Now building massive distributed edge clouds in edge data centers with computing and storage close to end users is emerging for enterprise application, NFV service and personal service.

Enterprise Application

Some enterprises also found issues for applications running in remote centralized cloud, for example for video editing, 3D modeling application and IoT service etc which bandwidth and latency are sensitive.

The high bandwidth and low latency provided by the edge cloud are critical for enterprise level applications like video editing, 3D modeling, IoT service

For Enterprise, most of the employee will work in different branches, and access to the nearby edge cloud, and collaboration among employee from different branch leads to the requirement on cross edge cloud functionalities, like tenant level networking, data distribution and migration.

NFV and Edge Cloud Service

NFV(network function virtualization) will provide more flexible and better customized networking capability, for example, dynamic customized network bandwidth management, and also help to move the computing and storage close to end users. With shortest path from the end users to the storage and computing, the uplink speed could be larger and terminate the bandwidth consumption as quick as possible, will definitely bring better user experience, and change the way of content generation and store: real time, all data in cloud.

For example, an user/enterprise can dynamically ask for high bandwidth/storage requirement for streaming the HD video/AR/VR data into the cloud temporarily, after finishing streaming, ask for more computing resources to do the post processing, and re-distribute the video to other sites. And when a user want to move/re-distribute the application and data from one edge cloud to another one, should be able to dynamically ask for cross edge cloud bandwidth managed by NFV.

For VNF(telecom virtualized application), distributed designed VNF will be placed to multiple edge data centers for higher reliability/availability. To provide this support, typically requires state replication between application instances (directly or via replicated database services, or via private designed message format), tenant level isolated networking plane across data centers is needed for application state replication.

Personal service

Current Internet is good at processing down-link service. All contents are stored in remote centralized data centers and to some extent the access is accelerated with CDN.

As more and more users generate content uploaded/streamed to the cloud and web site, these contents and data still have to be uploaded/streamed to some centralized data centers, the path is long and the bandwidth is limited and slow. For example, it’s very slow to uploading/streaming HD/2k/4k video for every user concurrently. For pictures or videos, they have to be uploaded with quality loss, and slow, using cloud as the first storage for users data has not the choice yet, currently it’s mainly for backup, and for none time/latency sensitive data. Some video captured and stored with quality loss even lead to the difficulty to provide the crime evidence or other purpose. The last mile of network access (fix or mobile) is wide enough, the main hindrance is that bandwidth in MAN(Metropolitan Area Network) and Backbone and WAN is limited and expensive. Real time video/data uploading/streaming from end user/terminal to the local edge cloud is quite attractive cloud service.

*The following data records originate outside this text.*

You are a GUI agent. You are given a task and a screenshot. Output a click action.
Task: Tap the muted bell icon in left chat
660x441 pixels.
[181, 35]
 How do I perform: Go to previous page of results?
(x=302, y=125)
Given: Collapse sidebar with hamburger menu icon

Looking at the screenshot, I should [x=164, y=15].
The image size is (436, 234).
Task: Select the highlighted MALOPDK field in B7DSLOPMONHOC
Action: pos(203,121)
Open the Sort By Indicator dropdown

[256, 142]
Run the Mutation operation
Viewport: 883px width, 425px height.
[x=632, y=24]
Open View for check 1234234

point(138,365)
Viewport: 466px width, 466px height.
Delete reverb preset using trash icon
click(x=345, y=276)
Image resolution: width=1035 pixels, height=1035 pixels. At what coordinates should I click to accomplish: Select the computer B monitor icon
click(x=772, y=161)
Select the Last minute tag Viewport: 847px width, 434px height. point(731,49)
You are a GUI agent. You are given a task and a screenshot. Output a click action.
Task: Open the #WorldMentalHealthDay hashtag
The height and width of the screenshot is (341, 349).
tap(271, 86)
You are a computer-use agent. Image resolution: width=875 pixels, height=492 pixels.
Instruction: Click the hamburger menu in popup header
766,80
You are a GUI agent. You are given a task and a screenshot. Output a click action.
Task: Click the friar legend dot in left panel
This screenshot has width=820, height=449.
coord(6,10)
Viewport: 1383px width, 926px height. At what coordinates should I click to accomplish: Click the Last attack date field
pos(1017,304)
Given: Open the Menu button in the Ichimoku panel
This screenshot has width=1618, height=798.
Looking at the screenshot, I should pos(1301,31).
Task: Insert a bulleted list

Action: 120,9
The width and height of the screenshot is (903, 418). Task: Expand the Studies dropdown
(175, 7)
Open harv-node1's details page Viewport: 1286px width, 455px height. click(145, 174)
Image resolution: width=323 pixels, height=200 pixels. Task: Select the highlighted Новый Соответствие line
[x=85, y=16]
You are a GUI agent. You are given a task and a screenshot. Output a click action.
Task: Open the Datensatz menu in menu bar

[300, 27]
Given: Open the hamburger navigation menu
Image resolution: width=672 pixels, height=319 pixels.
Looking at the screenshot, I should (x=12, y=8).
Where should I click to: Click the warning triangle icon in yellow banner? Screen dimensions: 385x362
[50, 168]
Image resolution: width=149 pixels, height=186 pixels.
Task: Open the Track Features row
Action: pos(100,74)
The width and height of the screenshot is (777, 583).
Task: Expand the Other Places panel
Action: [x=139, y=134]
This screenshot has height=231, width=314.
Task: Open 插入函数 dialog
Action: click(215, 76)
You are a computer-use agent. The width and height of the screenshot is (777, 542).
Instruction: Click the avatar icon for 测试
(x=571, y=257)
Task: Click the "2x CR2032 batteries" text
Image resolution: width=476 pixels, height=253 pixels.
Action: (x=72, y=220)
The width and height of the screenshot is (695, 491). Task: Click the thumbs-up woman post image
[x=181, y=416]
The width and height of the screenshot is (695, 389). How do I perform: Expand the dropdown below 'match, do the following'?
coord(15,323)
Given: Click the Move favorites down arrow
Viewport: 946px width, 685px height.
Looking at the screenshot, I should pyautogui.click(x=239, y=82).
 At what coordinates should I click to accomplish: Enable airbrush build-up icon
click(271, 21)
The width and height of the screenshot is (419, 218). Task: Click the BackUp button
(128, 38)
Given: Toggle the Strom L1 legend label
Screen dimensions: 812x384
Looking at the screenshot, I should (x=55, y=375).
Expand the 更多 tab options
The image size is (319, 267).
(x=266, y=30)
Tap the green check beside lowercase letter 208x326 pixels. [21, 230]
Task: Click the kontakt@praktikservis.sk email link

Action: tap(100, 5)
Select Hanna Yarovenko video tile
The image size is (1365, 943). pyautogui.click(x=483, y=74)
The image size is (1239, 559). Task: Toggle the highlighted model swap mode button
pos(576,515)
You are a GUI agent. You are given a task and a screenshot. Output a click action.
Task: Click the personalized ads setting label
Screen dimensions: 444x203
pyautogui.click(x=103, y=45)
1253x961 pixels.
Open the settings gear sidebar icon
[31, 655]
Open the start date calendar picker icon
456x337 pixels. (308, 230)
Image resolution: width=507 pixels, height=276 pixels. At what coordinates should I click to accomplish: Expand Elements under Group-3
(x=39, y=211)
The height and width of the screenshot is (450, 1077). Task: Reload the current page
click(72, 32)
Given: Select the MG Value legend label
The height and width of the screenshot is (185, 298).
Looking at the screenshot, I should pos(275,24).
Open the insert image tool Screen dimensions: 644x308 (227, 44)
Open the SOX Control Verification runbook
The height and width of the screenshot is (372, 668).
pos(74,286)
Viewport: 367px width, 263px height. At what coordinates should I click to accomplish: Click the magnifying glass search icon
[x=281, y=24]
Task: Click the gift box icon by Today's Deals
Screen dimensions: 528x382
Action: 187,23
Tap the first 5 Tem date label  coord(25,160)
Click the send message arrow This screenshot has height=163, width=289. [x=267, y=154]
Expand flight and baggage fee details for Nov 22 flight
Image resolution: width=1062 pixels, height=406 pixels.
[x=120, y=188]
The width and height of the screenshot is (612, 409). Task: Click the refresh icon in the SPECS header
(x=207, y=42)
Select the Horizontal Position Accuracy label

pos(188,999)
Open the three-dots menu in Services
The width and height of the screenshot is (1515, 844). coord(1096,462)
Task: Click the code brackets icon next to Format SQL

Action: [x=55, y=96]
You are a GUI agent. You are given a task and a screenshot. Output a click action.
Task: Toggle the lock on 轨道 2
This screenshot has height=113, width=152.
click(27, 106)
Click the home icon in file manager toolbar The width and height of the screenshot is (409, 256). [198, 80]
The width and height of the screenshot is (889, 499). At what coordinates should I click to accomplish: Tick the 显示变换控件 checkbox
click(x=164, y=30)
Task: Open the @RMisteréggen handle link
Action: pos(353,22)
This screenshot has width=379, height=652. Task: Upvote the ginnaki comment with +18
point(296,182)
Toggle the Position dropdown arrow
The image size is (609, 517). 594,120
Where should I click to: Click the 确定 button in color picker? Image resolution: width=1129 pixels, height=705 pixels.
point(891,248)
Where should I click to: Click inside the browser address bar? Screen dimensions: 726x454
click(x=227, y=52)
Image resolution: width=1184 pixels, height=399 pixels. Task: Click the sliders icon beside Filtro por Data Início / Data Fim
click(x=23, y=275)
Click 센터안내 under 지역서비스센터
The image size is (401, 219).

From family or personal point of view, the movement or distribution of App/Storage from one edge data center to another one is also needed. For example, all video will be stored and processed in Hawaii locally when I am taking video in travelling, but I want the video after processing to be moved to Shenzhen China when I come back to China. But in Shenzhen, I want to share the video with streaming service not only in Shenzhen but to friends in Shanghai Beijing, so the data and the streaming service can be built in Shenzhen/Shanghai/Beijing too. The dynamically bandwidth incremental and app/data movement/replication can be helped through NFV edge cloud.

Requirements

The emerging massive distributed edge clouds will be not only some independent clouds, but also some new requirements are needed:

  • Tenant level L2/L3 networking across data centers for isolation to tenant's E-W traffic
  • Tenant level Volume/VM/object storage backup/migration/distribution
  • Distributed image management
  • Distributed quota management
  • ...

Large scale cloud

Compared with Amazon, the scalability of OpenStack is still not good enough. One Amazon AZ can supports >50000 servers(http://www.slideshare.net/AmazonWebServices/spot301-aws-innovation-at-scale-aws-reinvent-2014).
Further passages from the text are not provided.